Chapitre 15 : À l'aube du changement [Prologue]
Ils étaient deux, évoluant avec autant de grâce que des feuilles d'automne dans le vent. Leur danse semblait guidée par leurs sentiments plus que par un schéma pré-établi; ils s'éloignaient puis se rapprochaient comme si leurs pas les ramenaient naturellement à retrouver le contact, rassurant, essentiel, de l'autre. Sous sa chevelure blonde aux reflets d'or, les yeux de la jeune femme demeuraient clos; tout comme ceux de l'homme aux cheveux aile-de-corbeau. Chacun semblait vouloir se laisser guider par l'autre, sans se soucier de tous ces regards, de tous ces êtres, humains et Pokémon, qui les observaient avec émerveillement.
Puis, alors que l'on ne s'y attendait plus, la femme commença à chanter.
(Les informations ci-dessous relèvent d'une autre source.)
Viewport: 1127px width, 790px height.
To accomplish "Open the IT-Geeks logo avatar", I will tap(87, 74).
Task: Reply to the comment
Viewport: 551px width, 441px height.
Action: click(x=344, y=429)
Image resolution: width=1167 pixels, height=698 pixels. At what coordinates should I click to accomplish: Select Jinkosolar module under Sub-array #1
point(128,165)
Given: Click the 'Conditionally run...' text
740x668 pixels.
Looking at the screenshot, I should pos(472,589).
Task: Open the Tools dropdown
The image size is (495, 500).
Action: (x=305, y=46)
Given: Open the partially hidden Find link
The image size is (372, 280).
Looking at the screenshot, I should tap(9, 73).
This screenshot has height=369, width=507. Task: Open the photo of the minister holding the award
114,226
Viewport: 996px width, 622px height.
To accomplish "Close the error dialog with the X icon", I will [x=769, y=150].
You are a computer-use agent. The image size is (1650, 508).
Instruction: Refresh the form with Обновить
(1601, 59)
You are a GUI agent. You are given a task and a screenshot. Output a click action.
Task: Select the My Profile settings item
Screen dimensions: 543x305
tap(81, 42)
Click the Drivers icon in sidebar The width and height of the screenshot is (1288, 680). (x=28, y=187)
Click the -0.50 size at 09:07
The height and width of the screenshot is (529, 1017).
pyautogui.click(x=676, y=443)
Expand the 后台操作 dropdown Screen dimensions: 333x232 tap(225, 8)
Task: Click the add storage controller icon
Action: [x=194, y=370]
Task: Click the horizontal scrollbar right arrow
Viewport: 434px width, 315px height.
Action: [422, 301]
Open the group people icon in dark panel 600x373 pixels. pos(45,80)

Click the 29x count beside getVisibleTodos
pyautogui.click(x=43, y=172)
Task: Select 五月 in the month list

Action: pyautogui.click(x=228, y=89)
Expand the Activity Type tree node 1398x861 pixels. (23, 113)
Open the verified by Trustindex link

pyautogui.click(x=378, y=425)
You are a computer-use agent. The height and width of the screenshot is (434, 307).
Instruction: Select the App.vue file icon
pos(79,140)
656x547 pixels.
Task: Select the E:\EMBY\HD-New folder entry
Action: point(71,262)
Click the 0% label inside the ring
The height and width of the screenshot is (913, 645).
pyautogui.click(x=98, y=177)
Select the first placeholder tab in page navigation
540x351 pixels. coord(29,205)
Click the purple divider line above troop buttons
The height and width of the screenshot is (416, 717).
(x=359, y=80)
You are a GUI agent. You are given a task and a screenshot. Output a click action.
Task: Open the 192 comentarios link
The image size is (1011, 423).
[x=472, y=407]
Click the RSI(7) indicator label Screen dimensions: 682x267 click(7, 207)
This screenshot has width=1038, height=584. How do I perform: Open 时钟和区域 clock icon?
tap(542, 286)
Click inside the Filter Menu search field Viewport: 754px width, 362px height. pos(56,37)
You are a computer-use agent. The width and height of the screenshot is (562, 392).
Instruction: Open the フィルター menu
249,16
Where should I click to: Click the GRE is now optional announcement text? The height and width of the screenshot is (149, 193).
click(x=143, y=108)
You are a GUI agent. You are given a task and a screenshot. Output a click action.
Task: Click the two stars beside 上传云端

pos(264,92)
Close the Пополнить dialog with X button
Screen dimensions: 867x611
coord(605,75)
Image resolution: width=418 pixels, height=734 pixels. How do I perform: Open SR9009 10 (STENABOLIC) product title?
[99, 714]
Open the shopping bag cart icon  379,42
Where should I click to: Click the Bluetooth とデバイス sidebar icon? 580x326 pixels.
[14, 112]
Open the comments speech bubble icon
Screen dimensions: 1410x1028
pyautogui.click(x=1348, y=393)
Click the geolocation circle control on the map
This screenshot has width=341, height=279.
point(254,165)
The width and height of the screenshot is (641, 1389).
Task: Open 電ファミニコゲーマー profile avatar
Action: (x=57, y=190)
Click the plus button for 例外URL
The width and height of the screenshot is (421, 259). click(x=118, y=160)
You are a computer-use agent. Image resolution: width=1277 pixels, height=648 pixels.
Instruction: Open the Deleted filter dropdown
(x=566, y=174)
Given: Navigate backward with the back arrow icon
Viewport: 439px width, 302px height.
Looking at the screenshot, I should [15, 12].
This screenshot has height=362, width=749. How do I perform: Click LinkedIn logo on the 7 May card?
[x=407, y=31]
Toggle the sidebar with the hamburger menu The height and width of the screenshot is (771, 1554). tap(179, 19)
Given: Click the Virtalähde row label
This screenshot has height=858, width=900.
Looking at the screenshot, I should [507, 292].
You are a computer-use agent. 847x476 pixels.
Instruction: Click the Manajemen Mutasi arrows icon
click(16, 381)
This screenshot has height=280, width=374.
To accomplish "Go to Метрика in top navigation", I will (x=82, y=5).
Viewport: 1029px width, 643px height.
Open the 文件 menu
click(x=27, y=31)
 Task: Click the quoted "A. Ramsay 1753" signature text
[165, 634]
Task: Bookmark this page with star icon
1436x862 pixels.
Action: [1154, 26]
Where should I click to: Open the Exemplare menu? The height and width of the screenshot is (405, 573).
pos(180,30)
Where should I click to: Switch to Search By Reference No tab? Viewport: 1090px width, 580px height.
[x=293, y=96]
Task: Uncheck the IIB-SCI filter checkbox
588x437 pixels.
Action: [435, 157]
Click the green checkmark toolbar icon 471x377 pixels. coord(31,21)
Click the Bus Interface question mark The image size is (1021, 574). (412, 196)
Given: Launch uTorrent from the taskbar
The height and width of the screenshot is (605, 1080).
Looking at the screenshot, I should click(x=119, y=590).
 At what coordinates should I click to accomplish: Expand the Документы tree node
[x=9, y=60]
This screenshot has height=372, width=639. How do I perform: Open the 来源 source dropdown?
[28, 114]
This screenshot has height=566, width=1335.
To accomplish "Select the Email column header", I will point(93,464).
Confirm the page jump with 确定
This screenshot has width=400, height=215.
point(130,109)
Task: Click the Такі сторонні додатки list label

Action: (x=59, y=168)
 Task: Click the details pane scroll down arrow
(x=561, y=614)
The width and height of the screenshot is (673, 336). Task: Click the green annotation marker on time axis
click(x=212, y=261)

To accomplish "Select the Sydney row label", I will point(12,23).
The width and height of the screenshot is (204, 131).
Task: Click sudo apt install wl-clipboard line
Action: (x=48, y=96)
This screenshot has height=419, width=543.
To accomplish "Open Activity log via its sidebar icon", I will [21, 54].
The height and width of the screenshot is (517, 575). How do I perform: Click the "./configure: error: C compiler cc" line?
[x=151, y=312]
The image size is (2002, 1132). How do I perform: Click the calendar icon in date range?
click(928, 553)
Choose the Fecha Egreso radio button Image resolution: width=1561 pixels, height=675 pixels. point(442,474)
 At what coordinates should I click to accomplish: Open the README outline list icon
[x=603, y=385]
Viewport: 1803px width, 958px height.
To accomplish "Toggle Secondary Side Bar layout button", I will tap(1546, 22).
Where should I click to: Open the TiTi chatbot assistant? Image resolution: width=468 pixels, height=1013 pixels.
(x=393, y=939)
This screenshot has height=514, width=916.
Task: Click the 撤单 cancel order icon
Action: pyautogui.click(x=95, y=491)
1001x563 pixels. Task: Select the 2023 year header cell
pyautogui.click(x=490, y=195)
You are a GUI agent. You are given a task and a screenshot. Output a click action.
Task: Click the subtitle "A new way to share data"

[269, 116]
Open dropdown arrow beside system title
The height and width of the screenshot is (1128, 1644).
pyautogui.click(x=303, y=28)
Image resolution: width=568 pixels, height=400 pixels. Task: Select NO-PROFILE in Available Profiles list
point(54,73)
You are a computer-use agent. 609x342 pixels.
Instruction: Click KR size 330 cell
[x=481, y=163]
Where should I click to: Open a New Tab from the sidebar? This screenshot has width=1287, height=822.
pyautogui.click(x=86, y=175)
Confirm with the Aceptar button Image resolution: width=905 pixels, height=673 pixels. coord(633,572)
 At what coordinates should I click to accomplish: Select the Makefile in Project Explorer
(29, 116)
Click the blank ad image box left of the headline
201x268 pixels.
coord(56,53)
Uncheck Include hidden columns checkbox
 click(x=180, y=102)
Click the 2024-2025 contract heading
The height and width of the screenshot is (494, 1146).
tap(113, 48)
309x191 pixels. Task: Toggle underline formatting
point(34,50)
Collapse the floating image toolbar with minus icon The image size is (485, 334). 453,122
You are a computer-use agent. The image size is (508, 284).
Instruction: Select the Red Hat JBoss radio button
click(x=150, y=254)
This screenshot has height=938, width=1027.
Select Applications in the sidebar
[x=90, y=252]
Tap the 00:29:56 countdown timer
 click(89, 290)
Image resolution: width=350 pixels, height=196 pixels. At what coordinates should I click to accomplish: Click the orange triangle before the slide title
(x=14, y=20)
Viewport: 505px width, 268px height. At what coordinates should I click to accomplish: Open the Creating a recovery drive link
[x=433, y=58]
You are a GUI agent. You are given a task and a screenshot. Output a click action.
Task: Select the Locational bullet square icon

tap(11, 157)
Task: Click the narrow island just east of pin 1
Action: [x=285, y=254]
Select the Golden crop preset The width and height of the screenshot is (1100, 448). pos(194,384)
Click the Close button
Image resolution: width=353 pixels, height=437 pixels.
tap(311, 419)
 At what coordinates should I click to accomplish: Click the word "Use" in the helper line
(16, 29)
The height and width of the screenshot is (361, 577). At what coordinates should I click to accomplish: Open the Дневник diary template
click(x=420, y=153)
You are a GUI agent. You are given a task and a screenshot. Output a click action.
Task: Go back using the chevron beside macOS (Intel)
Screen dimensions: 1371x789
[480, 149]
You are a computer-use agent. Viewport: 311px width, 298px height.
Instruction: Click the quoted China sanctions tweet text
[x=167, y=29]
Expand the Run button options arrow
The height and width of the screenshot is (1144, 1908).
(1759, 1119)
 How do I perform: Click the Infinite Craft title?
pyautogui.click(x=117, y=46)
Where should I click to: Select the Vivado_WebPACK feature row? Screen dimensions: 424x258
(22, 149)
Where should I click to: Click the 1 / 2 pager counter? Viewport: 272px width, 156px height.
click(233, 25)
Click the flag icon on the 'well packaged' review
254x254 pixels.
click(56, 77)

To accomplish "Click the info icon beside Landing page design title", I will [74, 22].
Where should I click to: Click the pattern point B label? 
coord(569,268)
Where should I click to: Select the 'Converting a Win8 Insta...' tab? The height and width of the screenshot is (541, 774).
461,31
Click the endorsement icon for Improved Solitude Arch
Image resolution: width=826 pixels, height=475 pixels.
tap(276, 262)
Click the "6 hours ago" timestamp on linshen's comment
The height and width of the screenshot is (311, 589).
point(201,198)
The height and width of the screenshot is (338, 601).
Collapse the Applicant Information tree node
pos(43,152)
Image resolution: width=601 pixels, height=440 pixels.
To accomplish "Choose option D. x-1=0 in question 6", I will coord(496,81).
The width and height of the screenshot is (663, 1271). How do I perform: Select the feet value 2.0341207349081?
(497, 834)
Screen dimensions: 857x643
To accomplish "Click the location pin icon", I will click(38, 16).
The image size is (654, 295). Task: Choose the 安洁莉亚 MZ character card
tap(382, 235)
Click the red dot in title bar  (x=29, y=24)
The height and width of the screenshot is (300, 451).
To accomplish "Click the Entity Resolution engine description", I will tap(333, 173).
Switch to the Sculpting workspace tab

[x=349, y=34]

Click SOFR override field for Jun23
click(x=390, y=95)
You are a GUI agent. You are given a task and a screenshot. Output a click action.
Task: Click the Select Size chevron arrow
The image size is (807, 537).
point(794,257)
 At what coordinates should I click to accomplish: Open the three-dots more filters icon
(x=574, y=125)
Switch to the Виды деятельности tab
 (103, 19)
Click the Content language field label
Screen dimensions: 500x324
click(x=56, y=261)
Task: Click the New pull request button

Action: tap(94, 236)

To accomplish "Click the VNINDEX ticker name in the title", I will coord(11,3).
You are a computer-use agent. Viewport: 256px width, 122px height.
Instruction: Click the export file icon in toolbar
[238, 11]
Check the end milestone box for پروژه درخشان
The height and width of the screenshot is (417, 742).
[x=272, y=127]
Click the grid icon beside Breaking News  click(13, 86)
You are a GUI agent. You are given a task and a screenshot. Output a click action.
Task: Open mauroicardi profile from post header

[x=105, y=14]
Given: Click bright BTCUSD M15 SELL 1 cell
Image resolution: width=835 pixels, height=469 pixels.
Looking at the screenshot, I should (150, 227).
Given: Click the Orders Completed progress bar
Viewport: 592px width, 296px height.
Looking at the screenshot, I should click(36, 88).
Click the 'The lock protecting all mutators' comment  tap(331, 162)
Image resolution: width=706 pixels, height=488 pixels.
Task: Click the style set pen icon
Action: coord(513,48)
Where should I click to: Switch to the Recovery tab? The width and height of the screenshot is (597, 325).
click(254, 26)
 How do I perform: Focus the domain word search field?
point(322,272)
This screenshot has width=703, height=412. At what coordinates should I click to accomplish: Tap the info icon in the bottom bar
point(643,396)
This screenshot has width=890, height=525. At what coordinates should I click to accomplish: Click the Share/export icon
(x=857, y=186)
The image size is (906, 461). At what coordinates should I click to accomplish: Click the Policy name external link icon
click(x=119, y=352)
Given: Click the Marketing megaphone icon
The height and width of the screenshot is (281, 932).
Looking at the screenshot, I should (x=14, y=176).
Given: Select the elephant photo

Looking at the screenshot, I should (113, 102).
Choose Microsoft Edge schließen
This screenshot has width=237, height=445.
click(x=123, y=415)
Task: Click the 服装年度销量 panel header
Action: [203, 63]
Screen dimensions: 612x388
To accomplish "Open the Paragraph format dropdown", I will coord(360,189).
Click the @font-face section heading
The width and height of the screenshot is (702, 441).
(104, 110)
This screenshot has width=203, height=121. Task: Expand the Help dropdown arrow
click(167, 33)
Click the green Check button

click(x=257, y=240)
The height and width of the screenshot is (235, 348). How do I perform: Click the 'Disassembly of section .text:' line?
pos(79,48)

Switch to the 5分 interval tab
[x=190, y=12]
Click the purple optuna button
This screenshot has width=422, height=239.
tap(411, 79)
Sa voix, déjà entendue plus tôt, avait la clarté de l'eau pure et le charme des trilles d'oiseau. En réponse, celle de son partenaire, plus grave, vint se mêler à la sienne, comme si leurs voix dansaient au même rythme que leurs corps. Les mots qu'ils prononçaient n'avaient aucune importance. Seule comptait la beauté de leur amour et celle de leur histoire, qu'ils achevaient désormais sur une note de bonheur infini qui en fit pleurer plus d'un.
Enfin, presque à regrets, leurs pas ralentirent, leurs voix s'éteignirent doucement, et, dans une dernière étreinte, ils saluèrent leur public.
Un tonnerre d'applaudissements les accueillit à la mesure de leur talent. Des sourires discrets se dessinèrent sur leur visage avant que leurs mains ne se séparent. Alors, chacun d'eux s'éloigna de son côté de la scène et disparut, non sans avoir adressé à l'autre un regard de reconnaissance. En sachant que le lendemain, leur triomphe reprendrait.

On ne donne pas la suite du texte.